_PAGE_
After adding this line, when I rebuild and run the project I’ll get a popup asking me if I want to open up Visual Studio to debug the program. I say yes, and the first thing I do is change the Debug settings. I need to disable Just My Code.

JustMyCode

After doing this you may be prompted to download symbols from some symbol server, go ahead and do it. You can play around at this level and see what works and what doesn’t. You’ll notice that you can’t step into every method, and sometimes stepping sends you to a place you weren’t expecting. That is perhaps because you are stepping through optimized code, and it is not suitable for debugging. For example, the compiler may have emitted instructions that don’t correspond directly to the source code, or may not have left suitable “sequence points” for the debugger to truly 1-step the instructions. The last time I tried, I couldn’t even step into TypeDescriptor.GetConverter, although I did have some luck with some other reflection routines.

Level 2.

Stored data entries

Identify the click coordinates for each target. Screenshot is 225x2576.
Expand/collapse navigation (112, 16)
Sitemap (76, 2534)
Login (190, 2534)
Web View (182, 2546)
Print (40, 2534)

==

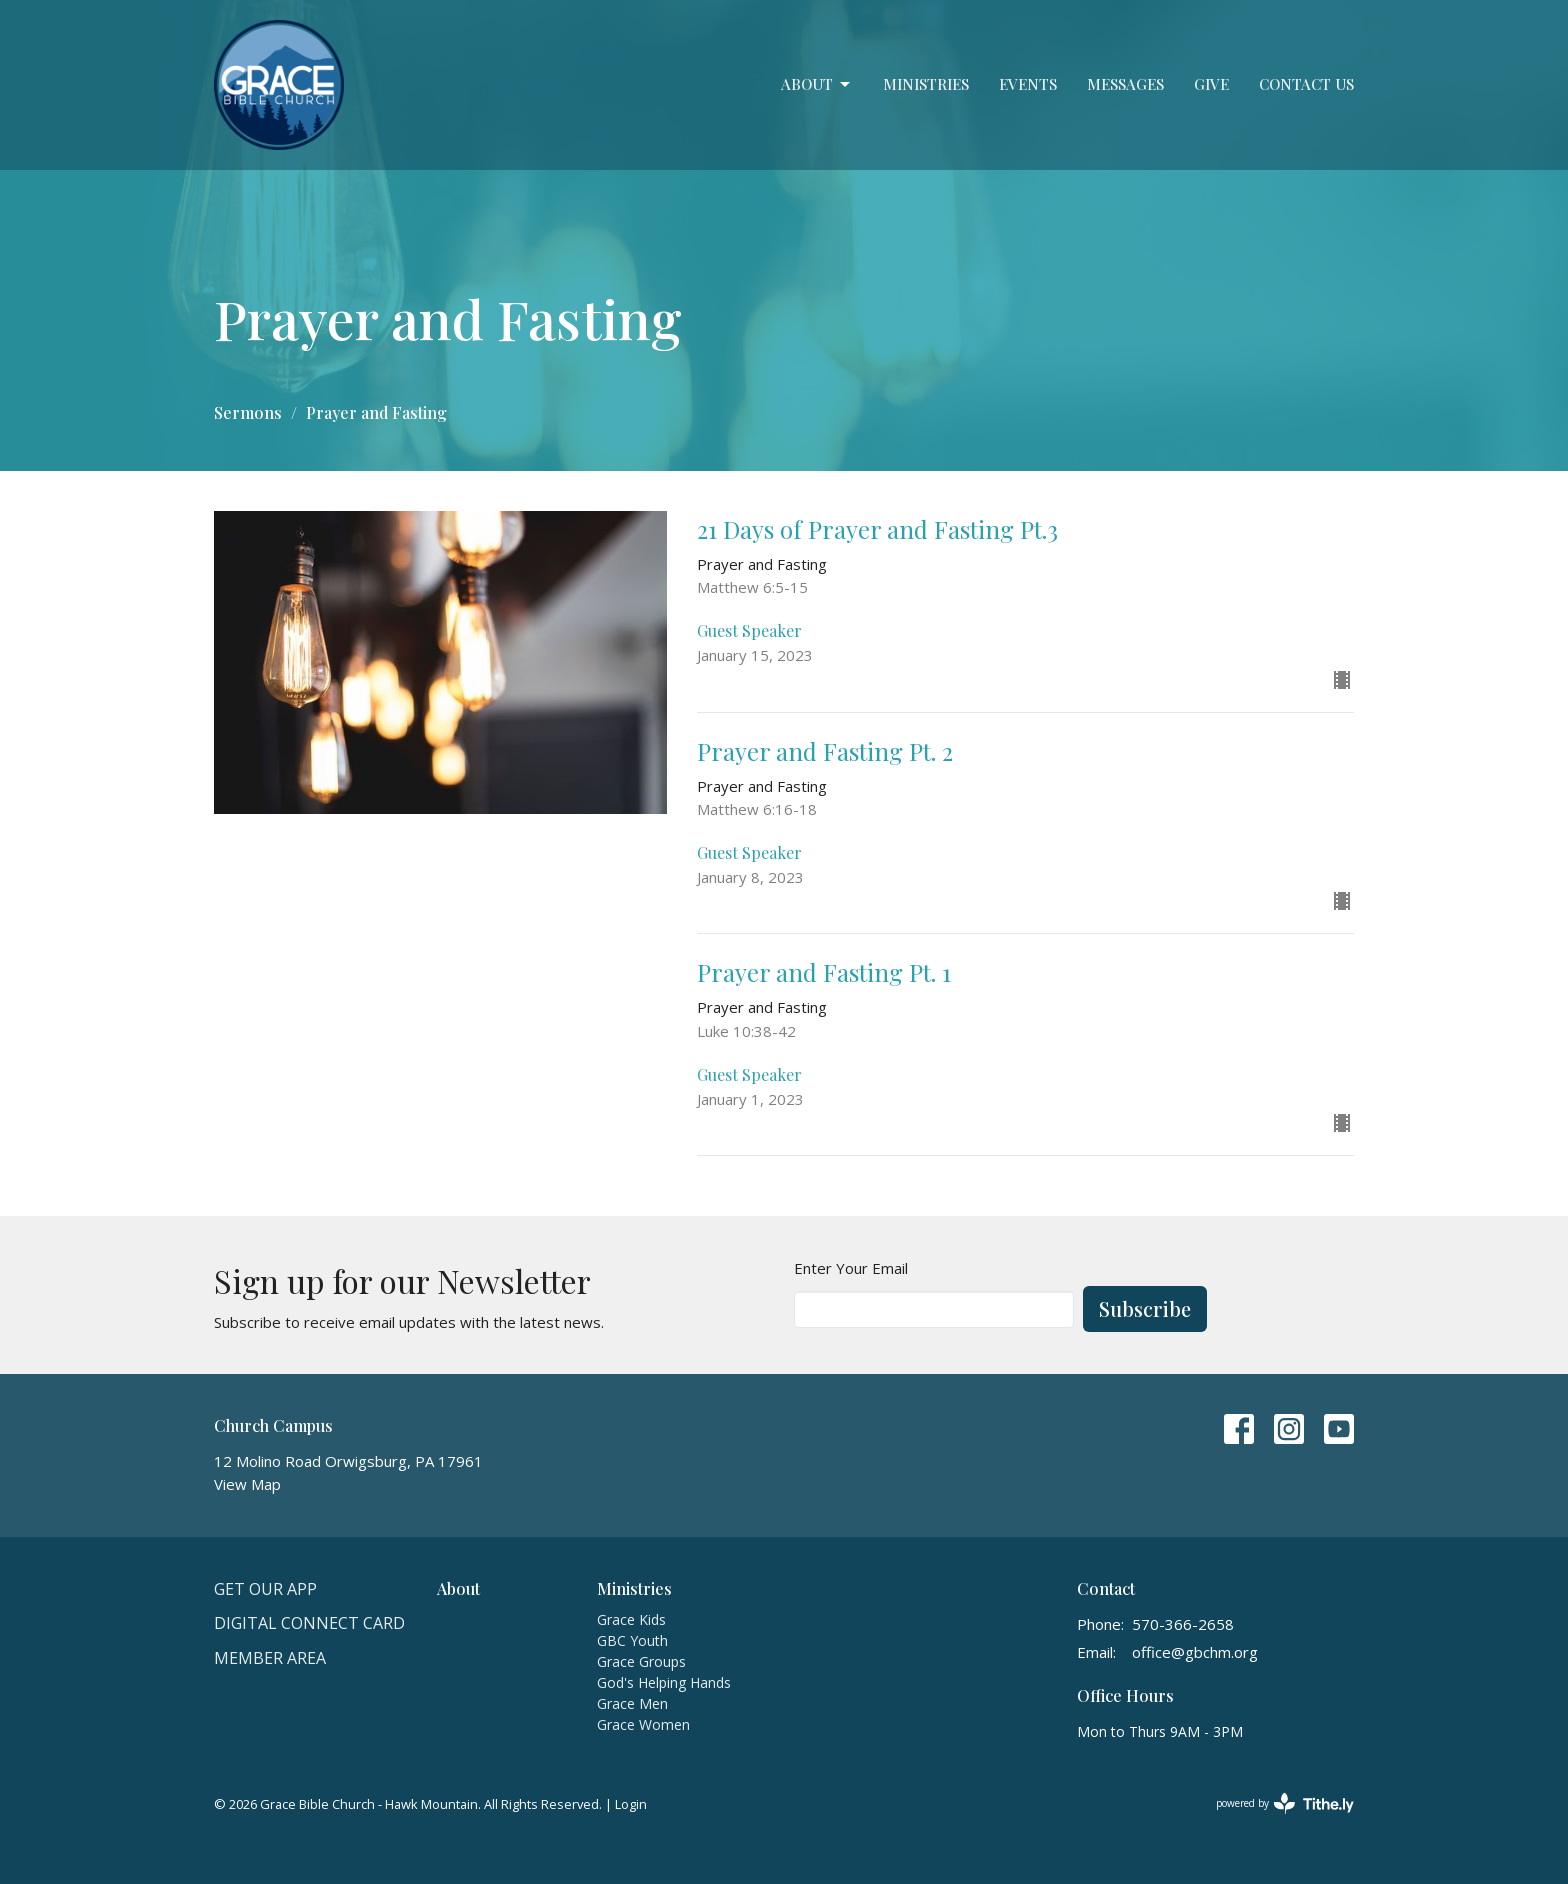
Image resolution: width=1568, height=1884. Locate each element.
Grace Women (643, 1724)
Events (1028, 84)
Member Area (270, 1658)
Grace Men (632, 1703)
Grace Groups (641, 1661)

==

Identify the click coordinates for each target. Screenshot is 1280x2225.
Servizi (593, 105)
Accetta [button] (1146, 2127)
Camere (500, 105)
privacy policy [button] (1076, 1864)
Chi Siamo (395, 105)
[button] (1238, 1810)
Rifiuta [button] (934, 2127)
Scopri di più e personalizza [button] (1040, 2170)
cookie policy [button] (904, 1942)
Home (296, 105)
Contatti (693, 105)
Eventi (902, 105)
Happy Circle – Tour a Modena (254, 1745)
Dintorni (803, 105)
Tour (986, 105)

_WHAT YOU WILL DO_
**a.** According to the debugging walkthrough, why might stepping through the code sometimes fail to enter a method or land somewhere unexpected? Answer in one to three sentences.
**b.** Write the next part of the debugging walkthrough, starting after its final line.

_RESPONSES PER TASK_
**a.** The code being stepped through may be optimized, which makes it unsuitable for debugging. The compiler may have emitted instructions that don't correspond directly to the source code, or it may not have left suitable "sequence points" for the debugger to step through the instructions one at a time.

**b.**
Now we will modify and use the libs that we’ve built. We will not modify System.Private.CoreLib, at least not yet, but everything else in the System namespace is fair game. What is a reasonable workflow for modifying and using the libs we’ve built? Here is what worked for me:

  1. In the project, update the .csproj file to have the lines:
    <RuntimeIdentifier>win-x64</RuntimeIdentifier>
    <TargetFramework>net7.0</TargetFramework>
  1. Add the newly built dotnet cli located at runtime/.dotnet/dotnet.exe to my PATH, or make it otherwise accessible. For the rest of these instructions, this newly built dotnet cli will be referred to as dotnet'. This is sometimes called the dogfooding version of dotnet.
  2. Make any modifications to the standard libararies I desire. These are all the subprojects in runtime\src\libraries.
  3. Use dotnet' to rebuild the solution. For example, if my current working directory was runtime\src\libraries\System.Console, I could run ..\..\..\.dotnet\dotnet.exe build .\src\System.Console.csproj /p:BuildTargetFramework=net7.0-windows to rebuild that library without having to rebuild the entire standard library.
  4. Use dotnet' to build MY project (I mean, the code I want to use to test the new libraries). This works just like a normal dotnet cli. Note that at the time you’re doing this, net7.0 may or may not be appropriate to target the latest libraries you’ve built. You may have to determine suitable changes to make it work correctly.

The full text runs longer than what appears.